— BEGIN Page extract —
A Modern, Upgraded BASIC Stamp

Back in the Before Times, when microcontroller development required ultraviolet light, building anything was a pain. You probably had to burn a ROM onto a chip with a parallel programmer, there was no in-circuit programming, and who knows what would happen if you needed a serial port.

This changed in the early 90s with the introduction of the BASIC Stamp from Parallax. This was a simple microcontroller development board using Microchip PIC. With a little bit of clever firmware developed by Parallax, you could write code in BASIC, upload your code over a serial or parallel port (which every computer had), and blink a LED with just a few lines of code. All microcontroller development boards — including the Arduino — owe a debt to the BASIC Stamp. It is the grandfather to the Arduino, and it is very, very old.

Microchip didn’t update the BASIC Stamp, but that doesn’t mean someone else can’t handle that. [Bruce Eisenhard] is crowdfunding an improved, updated version of the famous 24-pin BASIC Stamp. It’s got modern parts, runs seven hundred times faster than the original, and is still chock full of BASIC interpretation.

This upgraded Stamp is built around NXP’s LPC11U3 micrcontroller, an ARM Cortex-M0 part with about a hundred times more Flash than the chip in the original Stamp. Programming is done through modern IDEs, and yes, there’s a USB port. This project is pin-compatible with the original BASIC Stamp, so if your microcontroller project from twenty years ago is dying, this is the replacement for you.

The BASIC Stamp was an awesome device for its time, even though it cost more than two hundred dollars in today’s money. [Bruce]’s campaign is offering one of these for $25, which is pretty reasonable for what it is.

 

52 thoughts on “A Modern, Upgraded BASIC Stamp

      1. They never did a drop in replacement, which this kickstart project is. As the Propeller does not have 5V tolerant IOs, and other than a user generated BASIC, they forced all their users to switch to Spin until they had a variety of C’s years later.

        1. There were several drop-in replacements for BS2, starting with the 2sx (based on the ill-fated Scenix processor), and peaking with the (currently sold) 2px, which is about 5x faster than the original (and supports additional instructions.)
          Parallax didn’t do a lot of the things I thought they should do (use internal EEPROM rather than external, for instance), and didn’t “aggressively” chase either performance or end-user cost, but it’s not like they didn’t do anything…

    1. Yeah, I was using a board called the Tattletale, by Onset computing back around 88/89, and was using boards produced by Centroid CNC a bit before that .. and there were a number of FORTH SBCs in popular use at the time.

      Moore Products had a number of mission-critical industrial controllers that were field programmable in the mid 80s (Moore is featured in Leo Brodie’s “Thinking Forth”, which was released in 1984). Not exactly hobbyist stuff, although with a re-flash, it certainly could.be. And the Centroid CNC boards were pretty easy to use for applications other than stepper motor control and g-code interpretation.

      Nothing beats a REPL when you are debugging finicky hardware, and nothing beats non-volatile configurability for making field programmable appliances.

      The wdespread use of interpreted code stored in battery-backed static ram is probably nearly as old as low power SRAM chips. Anyone know when the HD6116 was introduced?
— END Page extract —
> _Written request 1_: Return everything from "1. Yeah, I was" down to "at the time." in the BASIC Stamp article, copied word for word.
> _Written request 2_: Sum up the BASIC Stamp article in two sentences.
> _Written request 3_: Pick up the BASIC Stamp article and its comment thread after the last line shown, and keep it going.
— BEGIN Data block —
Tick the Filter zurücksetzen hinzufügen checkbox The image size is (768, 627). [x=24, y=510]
— END Data block —
> _Reply 1_:
1. Yeah, I was using a board called the Tattletale, by Onset computing back around 88/89, and was using boards produced by Centroid CNC a bit before that .. and there were a number of FORTH SBCs in popular use at the time.

> _Reply 2_: The BASIC Stamp, a simple microcontroller board from Parallax that arrived in the early 90s and let people write code in BASIC and upload it over a serial or parallel port, is called the grandfather of boards like the Arduino. An upgraded, pin-compatible version built around an ARM Cortex-M0 part, with a USB port and speeds seven hundred times faster than the original, is now being crowdfunded at $25.

> _Reply 3_:
    2. The largest improvement of the BASIC Stamp series over the previous stand-alone BASIC-programmable microcontrollers is that the BASIC Stamps have built-in regulators, programming circuitry, and bootloaders.

      The BS1 can run from a 9-volt battery, and is programmed with a direct connection to a few pins on a parallel port. The BS2 and later can also run from a 9-volt battery, and they are programmed over an RS-232 serial port, again with a direct connection.

      The Propeller Microcontroller isn’t a module like the BASIC Stamps, so it does include a regulator and can only communicate at 3.3 volts, but it does have a bootloader that allows programming with a direct connection to a 3.3 volt serial port, such as the one on a Raspberry Pi.

  1. Parallax had the Basic Stamp, but they also offered and supported an assembler and programmer that directly programmed PIC chips. There was a split in the company. One group continued with the Basic Stamp and the other group left and formed Tech-tools which supported programming PIC chips directly with an 8051 type assembler. Unfortunately Microchip never accepted Tech-tools 8051 type assembler and it languished. I really liked working with their 8051 assembler which had great documentation. Today Tech-tools is mostly into logic analyzers.

  2. Basic Stamp was a godsend to hacking back in the day. Tried one and after that never ordered just one at a time. Still have a few in the parts bin. They were like having a swiss army knife in the toolbox instead of just a plain jackknife.

    1. Don’t know much about Stamp Basic, but PICAXE’s is pretty good. PICAXE has always seemed to be quite reasonable in terms of price. You can buy the 28X2 chip for £6.73 or the ‘ready-to-use’ module version for £14.99. Not sure how these compare in terms of specs with the Stamp.

      http://www.picaxe.com/

    1. yep I remenber the basic stamp being well out my reach financially when at school, eventually I got my hands on a cheap pic programmer board but it wasnt till a few years later. IIRC the pic programmer was £40 or so and the stamp was into 3 figures. I wish the stamp had been offordable at the time, like the arduino is currently, would have been amasing.

    1. In my view, the open-source toolchain seems to have been the secret sauce that allowed Arduino to catch the interest of pure-software types, where all the closed-source microcontroller toolchains in the past hadn’t done that.

      Thoughts?

      1. I don’t think that the closed-source compilers were that much of an impediment to the adoption of earlier microcontrollers. There was always free (but slightly limited) compilers for PICs, and the SourceBoost compiler is free. And most of the popular microcontrollers had free IDEs.

        The bigger impediment was the bewildering array of available PICs, each with a different set of cofigurations and capabilities. I got around that by only using 3 or 4 different PIC models.

        But with the nicely set up IDE, the well-designed hardware, and the strong community, there’s no question that Arduino greatly lowered the bar to access for a much greater audience.

        BASIC on a microcontroller was never my cup of tea, but I appreciate how the Basic Stamp and the PicAxe allowed more people to try their hands at microcontrollers.

      2. I think the availability of hardware had a lot to do with it too. I used the 8051AH BASIC a long time ago, but the hardware was “do it yourself”, availability was poor, and documentation not much better. With sites like ebay, ready made hardware can be yours at a click of the mouse and be delivered to your door within a week. Documentation and examples are aplenty, and there always seems to be someone on a forum willing to help you flash a LED. It was no so back then! If you couldn’t get it to work yourself – tough luck!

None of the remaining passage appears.